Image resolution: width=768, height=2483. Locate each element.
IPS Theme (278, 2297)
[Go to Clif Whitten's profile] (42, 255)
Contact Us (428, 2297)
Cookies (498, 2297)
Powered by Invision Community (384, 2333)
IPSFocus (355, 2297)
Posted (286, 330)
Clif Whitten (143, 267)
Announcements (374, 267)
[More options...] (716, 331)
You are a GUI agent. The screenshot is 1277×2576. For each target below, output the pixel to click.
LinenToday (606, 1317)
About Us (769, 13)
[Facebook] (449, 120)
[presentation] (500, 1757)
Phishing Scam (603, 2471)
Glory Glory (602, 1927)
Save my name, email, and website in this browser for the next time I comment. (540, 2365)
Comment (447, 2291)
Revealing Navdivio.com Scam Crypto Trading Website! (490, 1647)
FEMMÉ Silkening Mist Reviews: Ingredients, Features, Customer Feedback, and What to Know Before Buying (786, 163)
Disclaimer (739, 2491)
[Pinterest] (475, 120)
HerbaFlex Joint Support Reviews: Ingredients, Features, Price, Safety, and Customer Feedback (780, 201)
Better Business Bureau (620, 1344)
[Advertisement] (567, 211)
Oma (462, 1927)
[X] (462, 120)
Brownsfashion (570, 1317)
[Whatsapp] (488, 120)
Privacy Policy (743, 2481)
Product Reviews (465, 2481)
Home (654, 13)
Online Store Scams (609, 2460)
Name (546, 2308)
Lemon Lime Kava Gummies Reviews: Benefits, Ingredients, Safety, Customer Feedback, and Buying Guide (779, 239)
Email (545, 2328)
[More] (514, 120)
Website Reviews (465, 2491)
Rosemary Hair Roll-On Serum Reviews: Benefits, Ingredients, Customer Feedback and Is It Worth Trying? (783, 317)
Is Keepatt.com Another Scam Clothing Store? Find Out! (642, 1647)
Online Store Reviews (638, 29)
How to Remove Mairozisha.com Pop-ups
----
Work request →
Retype the entries above exactly as they appear.

Answer to this task →
Image resolution: width=768, height=2483. Locate each element.
IPS Theme (278, 2297)
[Go to Clif Whitten's profile] (42, 255)
Contact Us (428, 2297)
Cookies (498, 2297)
Powered by Invision Community (384, 2333)
IPSFocus (355, 2297)
Posted (286, 330)
Clif Whitten (143, 267)
Announcements (374, 267)
[More options...] (716, 331)
You are a GUI agent. The screenshot is 1277×2576. For each target below, output the pixel to click.
LinenToday (606, 1317)
About Us (769, 13)
[Facebook] (449, 120)
[presentation] (500, 1757)
Phishing Scam (603, 2471)
Glory Glory (602, 1927)
Save my name, email, and website in this browser for the next time I comment. (540, 2365)
Comment (447, 2291)
Revealing Navdivio.com Scam Crypto Trading Website! (490, 1647)
FEMMÉ Silkening Mist Reviews: Ingredients, Features, Customer Feedback, and What to Know Before Buying (786, 163)
Disclaimer (739, 2491)
[Pinterest] (475, 120)
HerbaFlex Joint Support Reviews: Ingredients, Features, Price, Safety, and Customer Feedback (780, 201)
Better Business Bureau (620, 1344)
[Advertisement] (567, 211)
Oma (462, 1927)
[X] (462, 120)
Brownsfashion (570, 1317)
[Whatsapp] (488, 120)
Privacy Policy (743, 2481)
Product Reviews (465, 2481)
Home (654, 13)
Online Store Scams (609, 2460)
Name (546, 2308)
Lemon Lime Kava Gummies Reviews: Benefits, Ingredients, Safety, Customer Feedback, and Buying Guide (779, 239)
Email (545, 2328)
[More] (514, 120)
Website Reviews (465, 2491)
Rosemary Hair Roll-On Serum Reviews: Benefits, Ingredients, Customer Feedback and Is It Worth Trying? (783, 317)
Is Keepatt.com Another Scam Clothing Store? Find Out! (642, 1647)
Online Store Reviews (638, 29)
How to Remove Mairozisha.com Pop-ups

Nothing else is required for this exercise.